◆ Supplied data

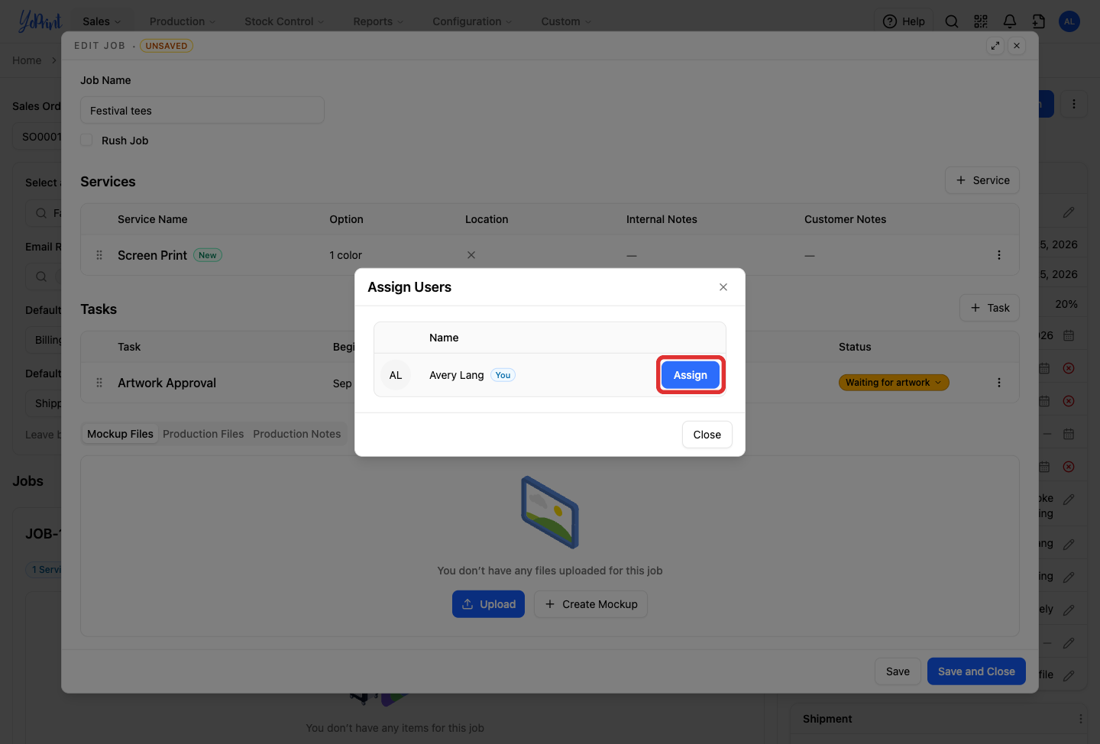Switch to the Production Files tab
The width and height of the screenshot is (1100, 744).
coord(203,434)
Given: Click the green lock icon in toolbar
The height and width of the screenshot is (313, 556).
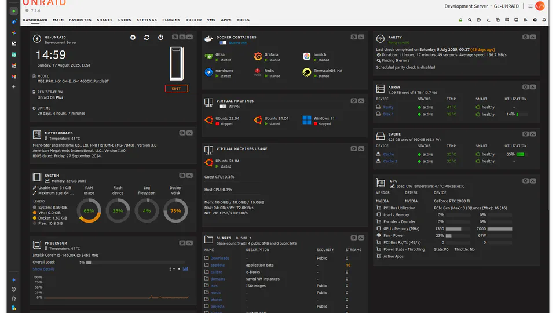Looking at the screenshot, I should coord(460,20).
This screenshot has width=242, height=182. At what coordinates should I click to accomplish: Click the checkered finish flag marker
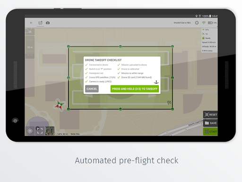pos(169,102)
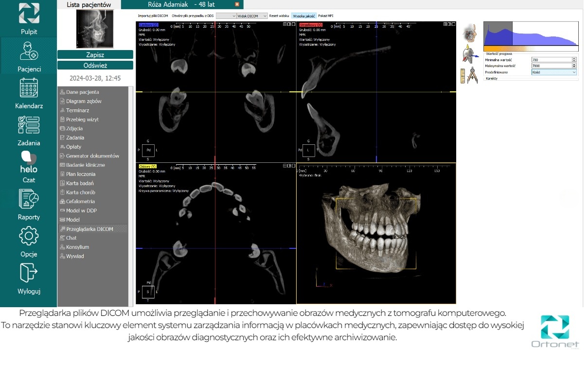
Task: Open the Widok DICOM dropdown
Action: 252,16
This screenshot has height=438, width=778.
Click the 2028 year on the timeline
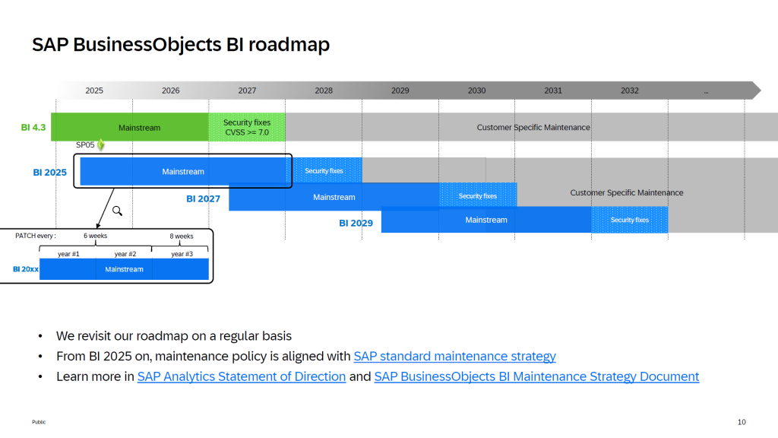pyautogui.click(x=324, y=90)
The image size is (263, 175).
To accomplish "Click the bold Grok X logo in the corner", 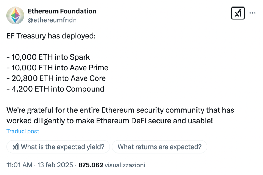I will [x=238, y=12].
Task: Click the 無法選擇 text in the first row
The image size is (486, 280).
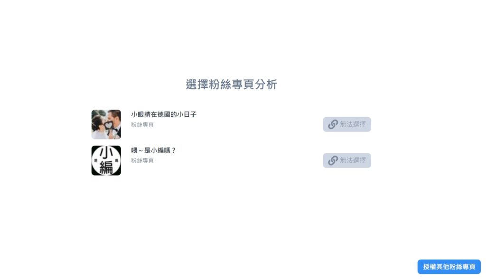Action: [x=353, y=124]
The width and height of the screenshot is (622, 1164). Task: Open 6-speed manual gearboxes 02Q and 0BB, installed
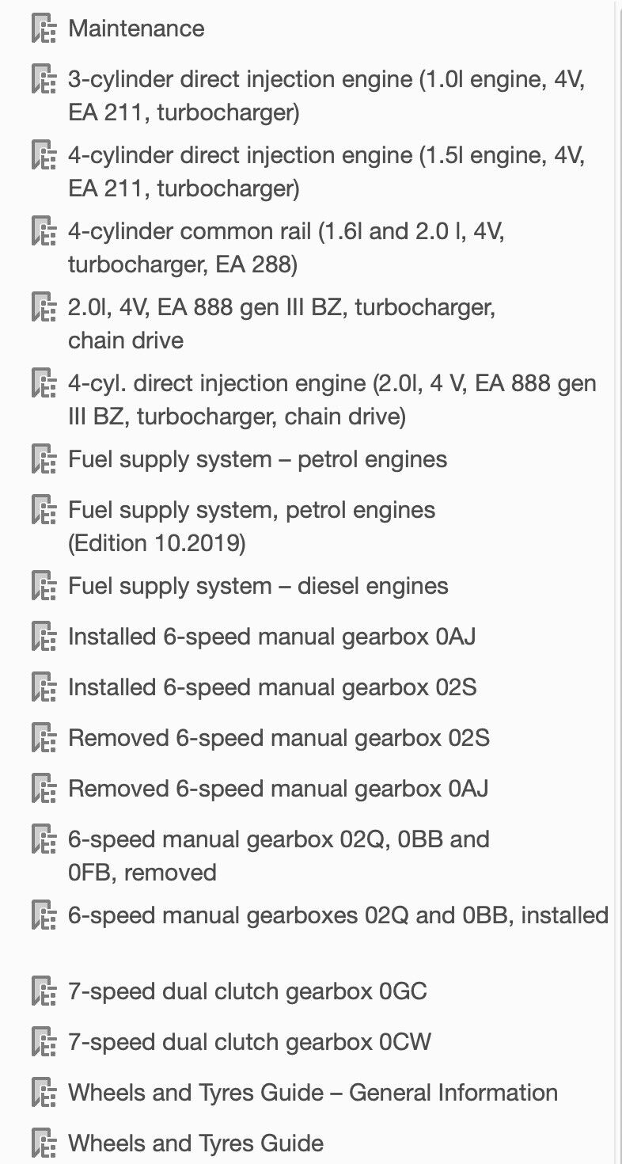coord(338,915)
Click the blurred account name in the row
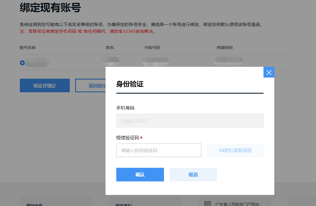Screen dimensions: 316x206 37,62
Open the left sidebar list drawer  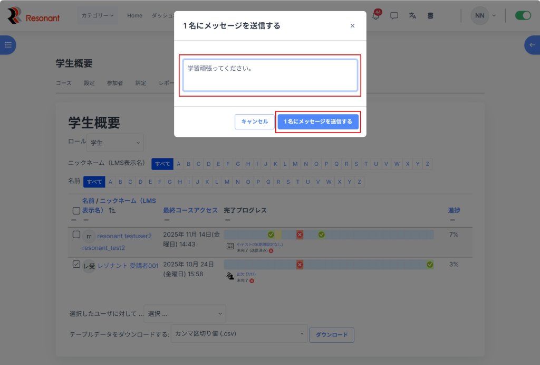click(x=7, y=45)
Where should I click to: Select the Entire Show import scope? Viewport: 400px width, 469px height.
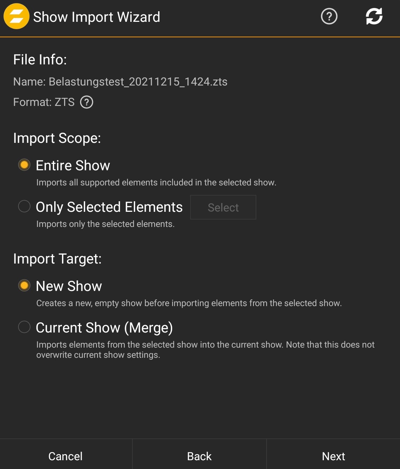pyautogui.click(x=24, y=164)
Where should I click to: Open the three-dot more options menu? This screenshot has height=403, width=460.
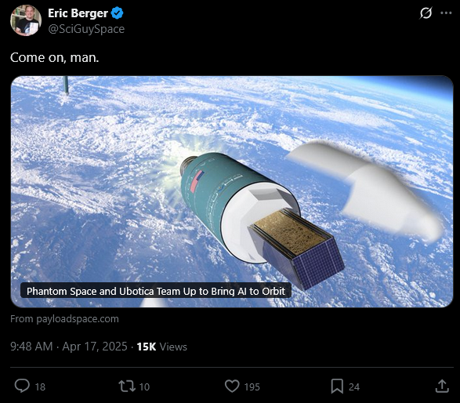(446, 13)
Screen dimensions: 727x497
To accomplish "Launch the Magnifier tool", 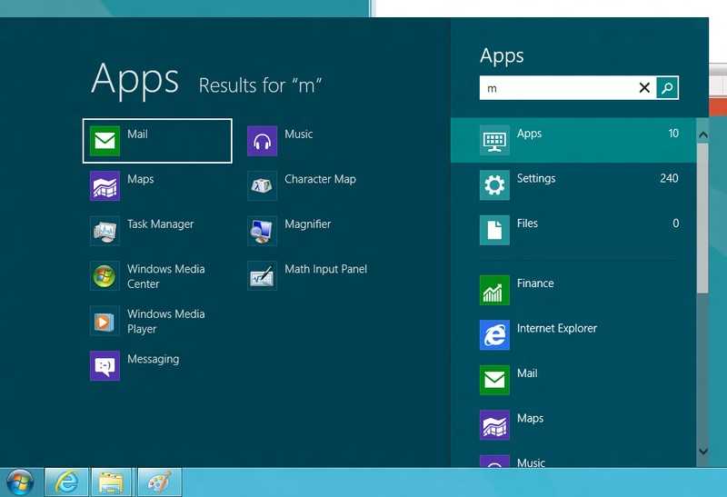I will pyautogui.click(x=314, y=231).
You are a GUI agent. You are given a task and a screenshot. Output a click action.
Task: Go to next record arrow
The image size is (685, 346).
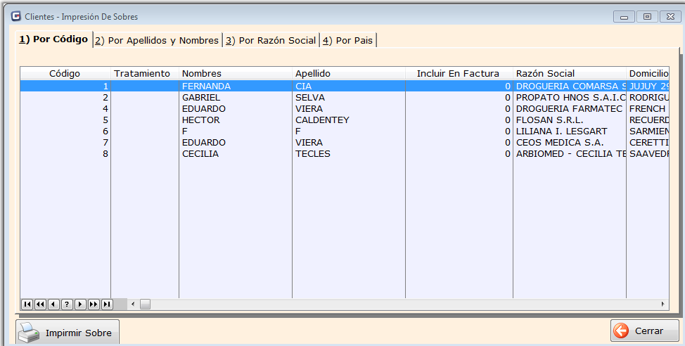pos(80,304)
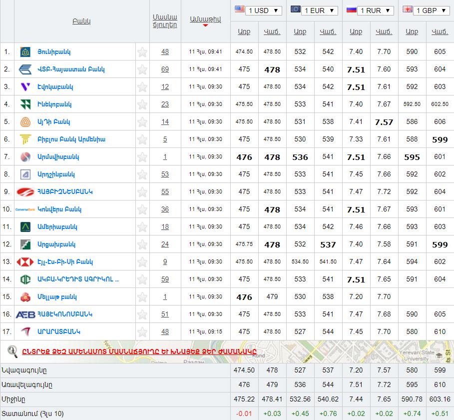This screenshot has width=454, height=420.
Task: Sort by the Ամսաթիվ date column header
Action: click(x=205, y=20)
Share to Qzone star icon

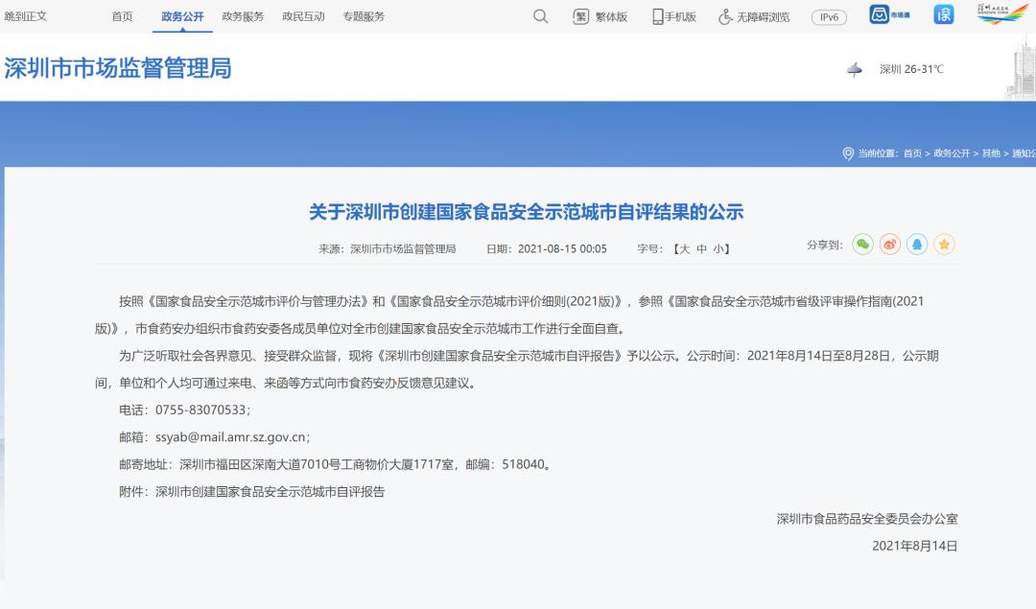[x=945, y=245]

◆ Problem requirements
Please output exactly the lines from the line containing "The image size is (685, 346)." through the last line of the records above, both included, and leave out any pictures.

◆ The answer
The image size is (685, 346).
pos(80,304)
This screenshot has width=454, height=420.
Task: Sort by the Ամսաթիվ date column header
Action: click(x=205, y=20)
Share to Qzone star icon

[x=945, y=245]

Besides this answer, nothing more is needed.